L’operazione #Sbloccascuole libera 480 milioni per l’edilizia scolastica. Ecco come si partecipa

Infrastrutture
Scuola_Infanzia_2014

L’operazione libera risorse destinate a interventi di edilizia scolastica e alla realizzazione di nuove scuole

Oggi con una lettera del premier Matteo Renzi a oltre 8mila sindaci e amministratori ha preso il via l’operazione #Sbloccascuole, prevista dalla Legge di Stabilità 2016. Si tratta di 480 milioni di euro liberati dai vincoli di bilancio per Comuni, Province e Città metropolitane per interventi di edilizia scolastica e per la realizzazione di nuove scuole.

“La salute della scuola – ha scritto il presidente Renzi nella lettera inviata ai sindaci – è un tema scritto ai primi punti dell’agenda politica. In tutto abbiamo già aperto 3.766 cantieri, di cui 2.435 già chiusi. Vuol dire 20.875 posti di lavoro, che diventeranno 46.882 con i cantieri in partenza nel 2016. Sulla scuola non si scherza”.

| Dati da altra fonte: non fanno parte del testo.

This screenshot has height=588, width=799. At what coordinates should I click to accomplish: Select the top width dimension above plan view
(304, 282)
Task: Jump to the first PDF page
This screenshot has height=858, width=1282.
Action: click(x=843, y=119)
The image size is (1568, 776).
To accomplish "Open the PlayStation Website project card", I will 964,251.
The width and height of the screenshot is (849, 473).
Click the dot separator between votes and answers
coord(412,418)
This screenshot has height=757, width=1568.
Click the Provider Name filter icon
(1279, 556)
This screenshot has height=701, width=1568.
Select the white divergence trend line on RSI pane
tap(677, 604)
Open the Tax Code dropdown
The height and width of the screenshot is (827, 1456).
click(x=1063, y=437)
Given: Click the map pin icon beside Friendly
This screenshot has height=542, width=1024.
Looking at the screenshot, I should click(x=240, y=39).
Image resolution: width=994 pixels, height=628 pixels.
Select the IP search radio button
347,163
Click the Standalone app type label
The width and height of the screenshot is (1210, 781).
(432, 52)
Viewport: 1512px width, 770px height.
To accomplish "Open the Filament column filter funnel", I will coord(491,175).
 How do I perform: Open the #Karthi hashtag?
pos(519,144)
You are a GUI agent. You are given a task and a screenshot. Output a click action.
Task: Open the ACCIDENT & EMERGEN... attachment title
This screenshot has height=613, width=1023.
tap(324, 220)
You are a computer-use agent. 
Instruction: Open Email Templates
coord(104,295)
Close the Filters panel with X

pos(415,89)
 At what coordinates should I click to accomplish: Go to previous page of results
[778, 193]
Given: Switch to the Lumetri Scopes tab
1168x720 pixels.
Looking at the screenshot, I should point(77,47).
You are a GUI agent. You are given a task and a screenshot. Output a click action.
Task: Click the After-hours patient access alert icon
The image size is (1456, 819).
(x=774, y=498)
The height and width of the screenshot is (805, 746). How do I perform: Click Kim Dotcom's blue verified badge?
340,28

L’operazione segue quella attuata già nel 2014 quando, grazie a 344 milioni di sblocco del patto di stabilità, 454 Comuni e 107 Province e Città Metropolitane hanno potuto finanziare la ristrutturazione totale degli istituti. Le attività finanziate si sono particolarmente concentrare sugli interventi di bonifica dell’amianto e di adeguamento alle normative per la sicurezza antisismica e antincendio.

Ecco in pochi punti cosa prevede l’operazione:

1) Che cos’è l’operazione #Sbloccascuole?

L’operazione #Sbloccascuole libera la spesa di risorse a valere sull’avanzo di amministrazione e sul ricorso al debito, andando a completare, per l’edilizia scolastica, lo sblocco delle somme per investimenti pluriennali attuato con la Legge di stabilità 2016.

2) Come si partecipa?

Gli Enti locali possono trasmettere la domanda alla Struttura di Missione per l’Edilizia Scolastica della Presidenza del Consiglio dei Ministri attraverso il sito www.sbloccabilancio.it.

3) Chi può partecipare?

In linea generale possono fare richiesta di spazi finanziari per interventi di edilizia scolastica nel 2016 tutti gli Enti locali proprietari di edifici scolastici. Per ulteriori informazioni visita il sito www.sbloccabilancio.it.

4) Fino a quando è possibile partecipare?

Le domande devono essere trasmesse entro il primo marzo 2016.